2. i think that HERE we have to summarize ideas, and, as Simon
said, produce a template, a "skeleton" which should be used to start
zero copy driver with DMA implementation, providing some guide lines,
depending of various DMA limits, depending of HW; and, yes, some
ready-to-use routines should be provided
3. when discussion here will produce a stable results, move
changes to lwip stack, and add pages on wiki
Now i'm reading again my microcontroller user manual... i forgot
details about my emac DMA works...
after this i will try to discuss here if proposed solutions up
to now, are applicable on my HW,
and i will try to summarize in one email all the important
results.
Out Of Thread...
i think that the future step to improve lwip performance, after
these guide lines about zero copy driver, should be a review of BSD
socket layer.
I suppose that may lwip users uses sockets and an OS, and wants
good performances,
Bye
Piero
2009/1/7
address@hidden <address@hidden>
Jonathan Larmour wrote:
It certainly needs to be carefully considered.
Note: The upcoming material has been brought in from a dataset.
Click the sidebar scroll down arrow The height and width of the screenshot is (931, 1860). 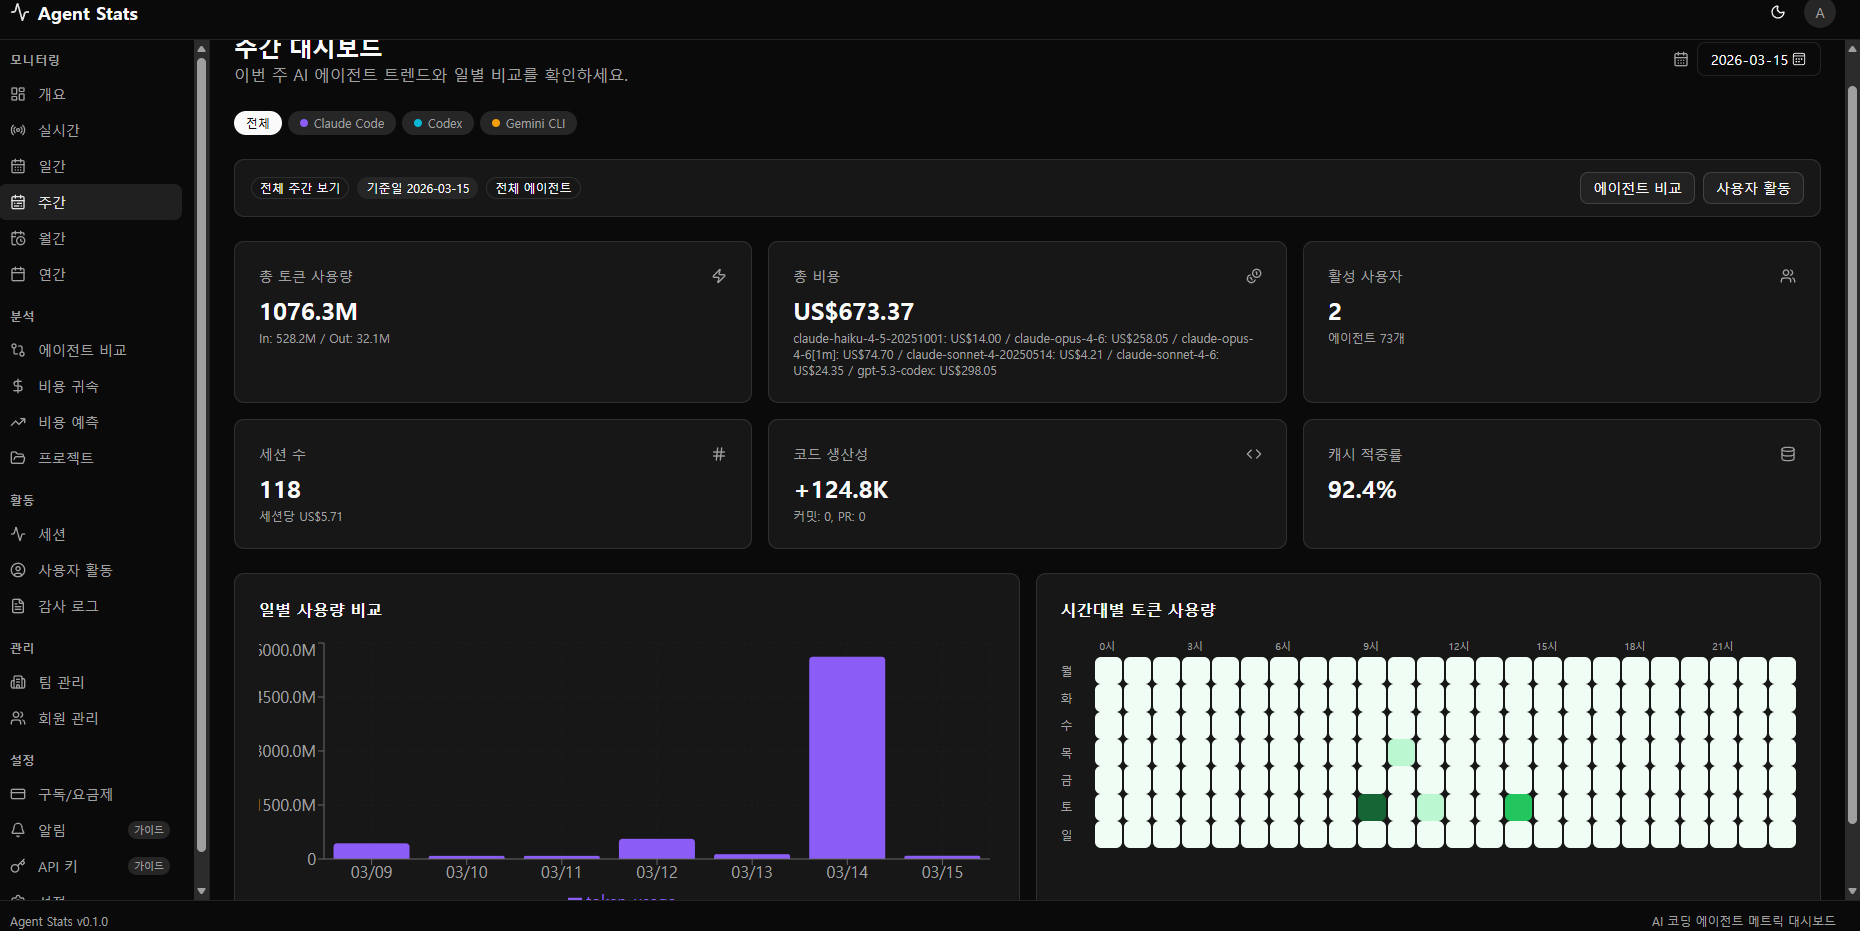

Different devices have
different properties:
- some must have all buffers (RX and TX) in a defined region of memory
- some must have RX in one region, TX in another
- some can have buffers in one region and use that preferentially for
speed, but can fall back to slower memory if needed
- some can tolerate the 'struct pbuf' header, some can't
- some can scatter gather, some can't
- Some allow entirely variably sized buffers.
- some have fixed size buffers, which may be fixed at the MTU, or may be
smaller; and may be hard-coded for that hardware (e.g. 128 bytes on
AT91SAM7X) or can be any size, but it has to be fixed for all buffers
when
the device is initialised.
- some have fixed size buffers and require them to be filled for all but
the final one in the chain
- some have fixed size buffers and don't mind if they are not all filled
- some have associated buffer descriptors which need fiddling with when
the
pbuf data becomes available again after having been freed.
- In any of the above, there can be alignment constraints above and
beyond
the CPU architectural alignment; most frequently DMA and/or cache line.
And the real annoyance: you could have two different devices with
different
(non-overlapping) sets of the above restrictions.
Nice list. I guess the hook method is quite a nice start for a generic
solution: I can't see how we can easily cover all of the above.
In addition to the hooks we could/should provide:
a) an example or template implementation of a relocatable pool to
allocate memory from a specific predefined region,
b) a flag if a pbuf is allocated for RX or for TX and
c) an example or ready-to-use routine to be used in low_level_output()
that can copy a pbuf to new pbufs if the originals cannot be used
The seldom cases where an RX pbuf is reused for TX can be solved by c).
Although this is not a complete solution for zero-copy, it would allow
many users for zero-copy DMA which currently have to change the lwIP
core code to get that.
Simon